Cost Plus Method ('CPLM')
This transfer pricing method arrives at an arm's length price by using at the outset, the costs incurred by the taxpayer in producing property or in respect of services provided, to the associated enterprise. An appropriate gross profit mark-up to such costs arising from the provision of the same or similar property or services by the taxpayer or by unrelated enterprise, in a comparable uncontrolled transaction is added to such costs to arrive at the arm's length price. In arriving at the appropriate gross profit mark up due adjustments may be made to take into account functional or other differences between the international transaction and the comparable uncontrolled transactions which could materially affect such profit mark-up in the open market.
Profit Split Method ('PSM')
The PSM may mainly be used in case the transactions involve transfer of unique intangibles or in cases where there are multiple transactions amongst associated enterprises, which are so interrelated that they cannot be evaluated separately. This method combines the net profits of all associated enterprises from all such transactions. The relative contribution made by each such associated enterprise including the taxpayer to the earning of such profits, is then evaluated on the basis of the functions performed, assets utilized and risks assumed by each enterprise and on the basis of reliable external market data which indicates how such contribution would be evaluated by unrelated enterprises performing comparable functions in similar circumstances. The combined profits are then split amongst the enterprises in proportion to their relative contribution, which is then taken into account to arrive at an arm's length price. Further, the provisions also provide that the combined net profit may, in the first instance, be partially allocated to each enterprise to provide it with a basic return, with reference to market returns achieved for similar types of transactions by independent enterprises, and thereafter, the residual net profit remaining after such allocation may be split amongst the enterprises in proportion to their relative contribution.
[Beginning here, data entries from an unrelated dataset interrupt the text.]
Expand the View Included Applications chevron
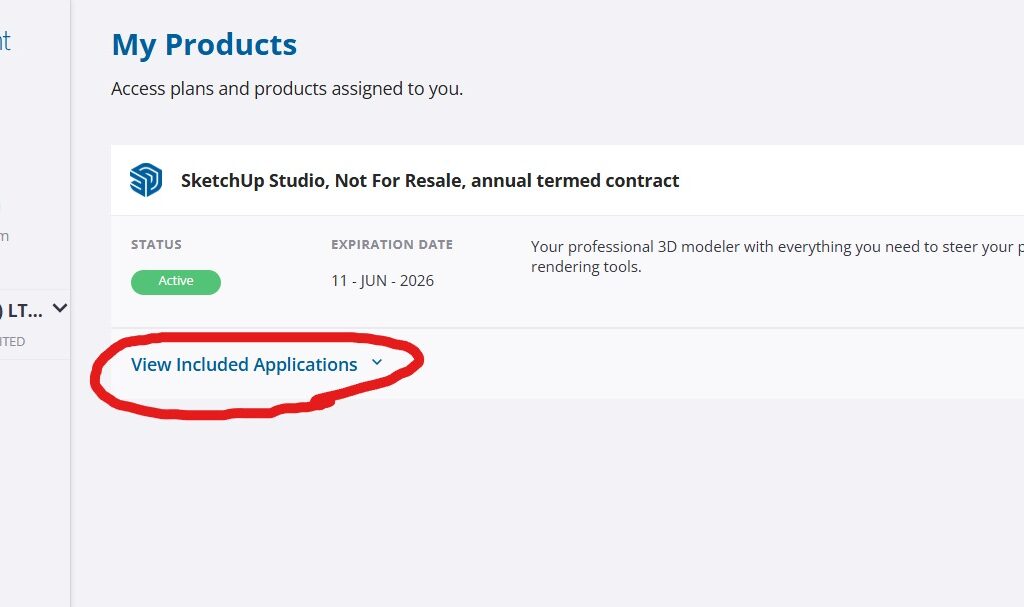This screenshot has height=607, width=1024. (x=377, y=364)
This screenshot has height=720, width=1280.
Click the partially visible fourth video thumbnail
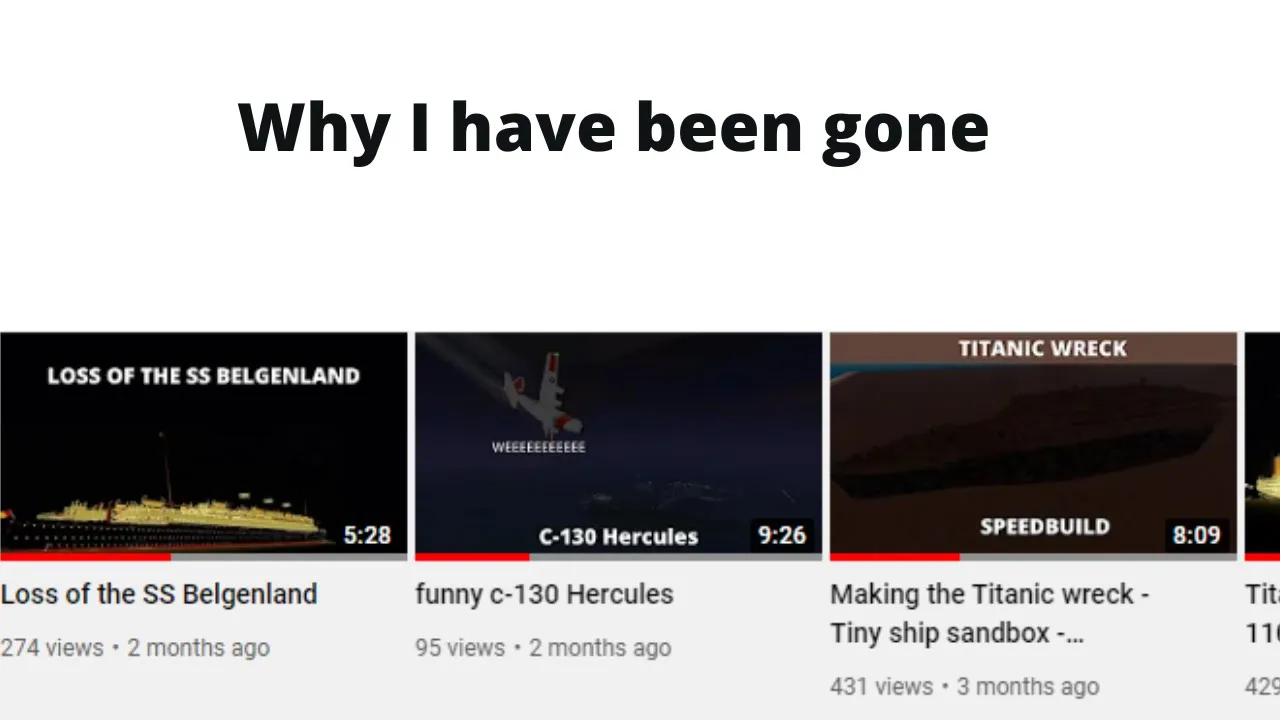[x=1262, y=445]
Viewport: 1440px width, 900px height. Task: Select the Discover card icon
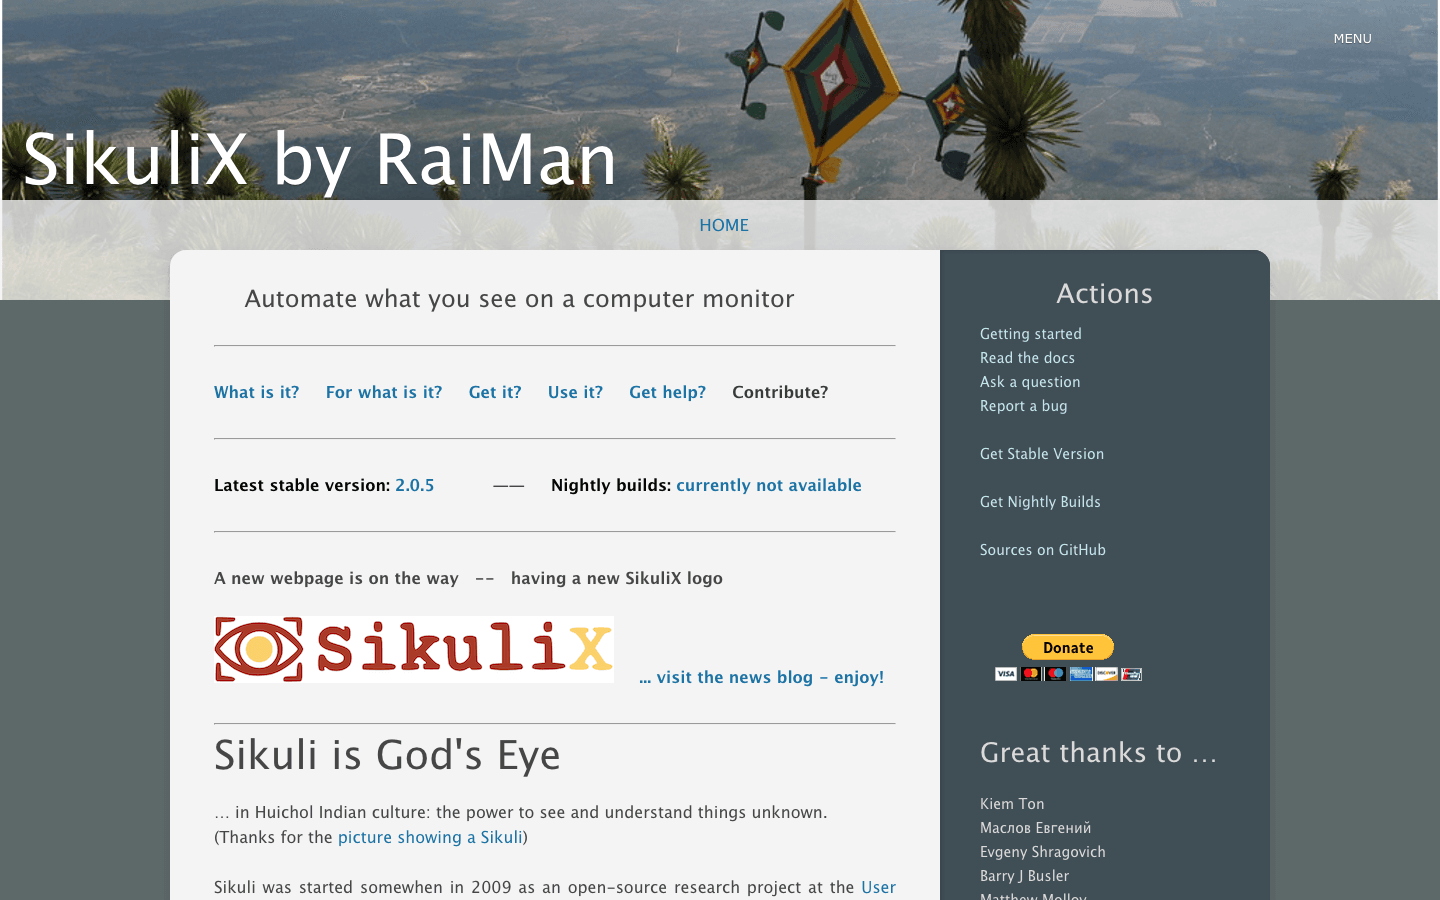(x=1106, y=673)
Transactional Net Margin Method ('TNMM')
The TNMM compares the taxpayer's net profit margins, (computed in relation to costs incurred or sales effected or assets utilised by the taxpayer or having regard to any other relevant factor), realised from an international transaction entered into with an associated enterprise to the net profit margin realised by the taxpayer or by an unassociated enterprise from a comparable uncontrolled transaction having regard to the same factors. In arriving at the net profit margin from a comparable uncontrolled transaction, due adjustment may be made to take into account any differences between the international transaction and the comparable uncontrolled transactions, which could materially affect the amount of net profit margin in the open market; Though the provisions allow for use of any other Method as the Central Board of Direct Taxes may prescribe, no other method has been prescribed till date.